The required output is the line that contains "The width and" through the last line of the data, retyped verbatim and with nothing added.
[Records for the task — start]
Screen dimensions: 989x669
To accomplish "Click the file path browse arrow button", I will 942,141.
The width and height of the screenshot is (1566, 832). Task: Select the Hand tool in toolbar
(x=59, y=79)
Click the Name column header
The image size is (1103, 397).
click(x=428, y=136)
[Records for the task — finish]
Problem solution |
The width and height of the screenshot is (1566, 832). Task: Select the Hand tool in toolbar
(x=59, y=79)
Click the Name column header
The image size is (1103, 397).
click(x=428, y=136)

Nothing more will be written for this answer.